My hope is we can put the total number of pages in the metadata, then allow for a limit parameter to get back on N pages.

So:

https://tools.wmflabs.org/pagepile/api.php?id=3030&action=get_data&format=json&metadata=1&limit=500

which will give us:

{
  "pages": {
    ...500 pages...
  },
  "wiki": "wikidatawiki",
  "id": 3030,
  "length": 690381
}

This will most importantly speed things up and reduce download size as we'd only get the first 500, but also I could throw the error "There are 690,381 pages, only the first 500 will be processed".

Sorry to duplicate, wasn't sure the best place, so also created an issue on BitBucket

@Sadads You should not see the word "Langviews" anywhere... I'm assuming you are using the tool in a non-English language, or your computer is set to something that's not English? If you just see "langviews-error" or something like that, than the i18n library isn't falling back to English like it's supposed to :(
Anyway, it looks like the pages in that Page Pile all have Project: before the actual page name. This is why it isn't working.
E.g. Project:Wikipedia:Culture/New_York_Public_Library should be Wikipedia:Culture/New_York_Public_Library

@MusikAnimal I am generating it from petscan, so that would be a @Magnus bug perhaps? It must be reading the Project as a lang issue -- one of the perpetual problems with tabulating data around non-mainspace pages has been the transportation of other namespace data between Magnus's tools.

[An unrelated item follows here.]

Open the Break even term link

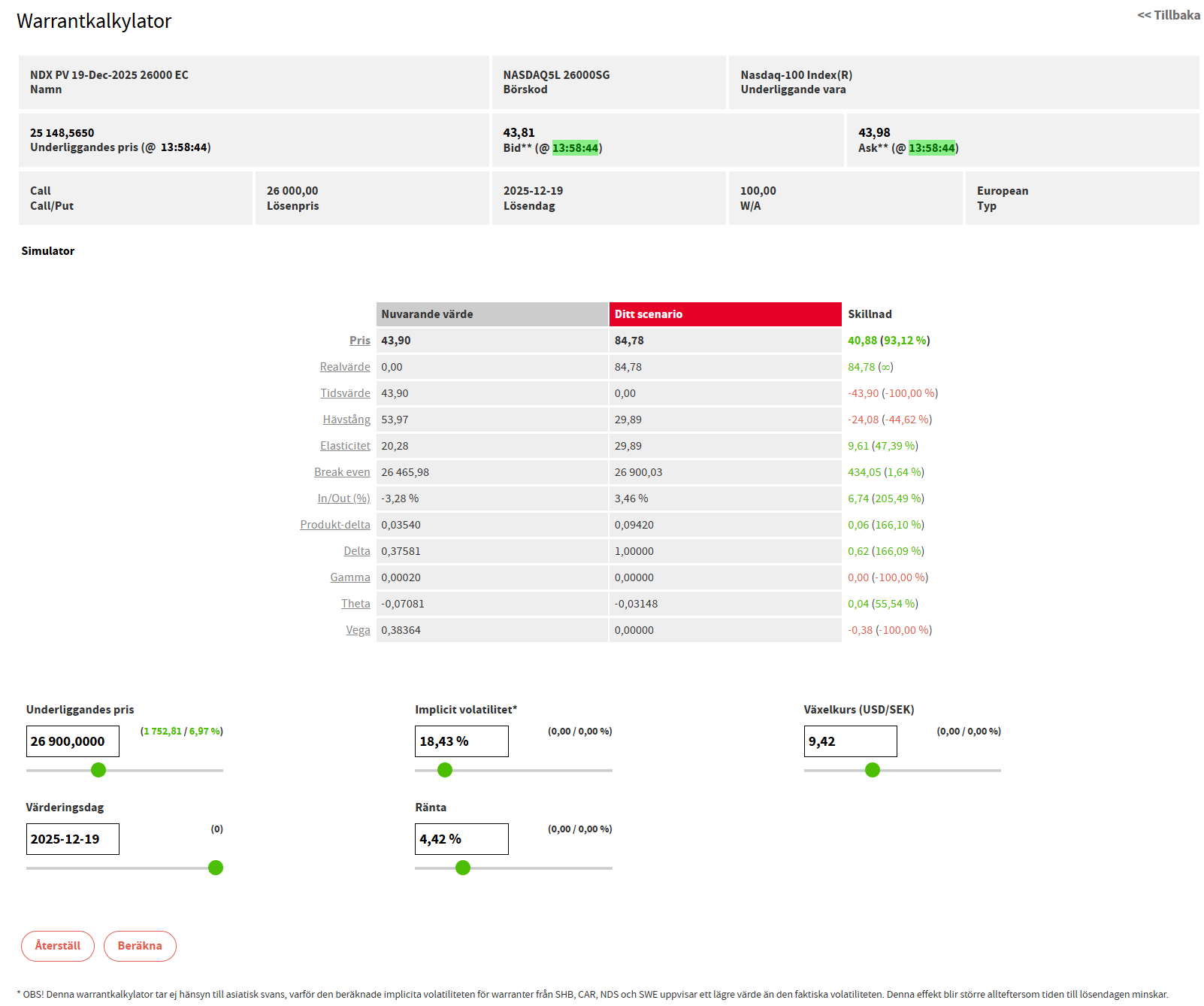[x=342, y=472]
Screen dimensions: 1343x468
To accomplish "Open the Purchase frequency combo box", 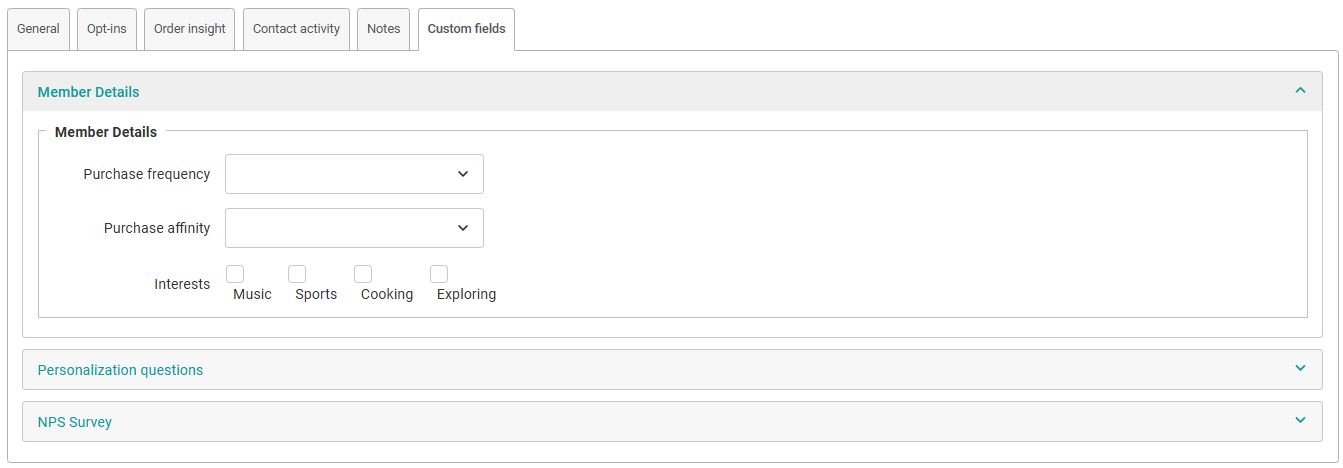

Nemo_bis removed a subscriber: Nemo_bis.May 14 2016, 9:33 AM
kaldari renamed this task from Integrate Pageviews Analysis with Page Pile to Tracking: Integrate Pageviews Analysis with Page Pile.May 17 2016, 5:19 PM
DannyH renamed this task from Tracking: Integrate Pageviews Analysis with Page Pile to Integrate Pageviews Analysis with Page Pile (tracking).May 17 2016, 5:25 PM
Phabricator_maintenance renamed this task from Integrate Pageviews Analysis with Page Pile (tracking) to Integrate Pageviews Analysis with Page Pile.Aug 14 2016, 12:08 AM

@MusikAnimal: I think we have sufficient integration with PagePiles to mark this as resolved. The only remaining issue is a minor edge-case bug that is upstream in the PagePiles API, but I doubt that's ever going to be fixed. What do you think?

MusikAnimal closed this task as Resolved.Sep 28 2016, 3:14 AM

@MusikAnimal: I think we have sufficient integration with PagePiles to mark this as resolved. The only remaining issue is a minor edge-case bug that is upstream in the PagePiles API, but I doubt that's ever going to be fixed. What do you think?

Yes I believe we can resolve this. And for those concerned about the extraneous Project: namespace (as with Project:Wikipedia:Culture/New_York_Public_Library), you can alternatively use the "Wikilinks" source on Massviews and put the URL to any wiki page (your sandbox, for instance) containing links to the pages you want pageviews data on.

MusikAnimal moved this task from Backlog to Done on the Tool-Pageviews board.Sep 28 2016, 3:16 AM

Addendum: "limit" parameter suggested by @MusikAnimal has now been implemented.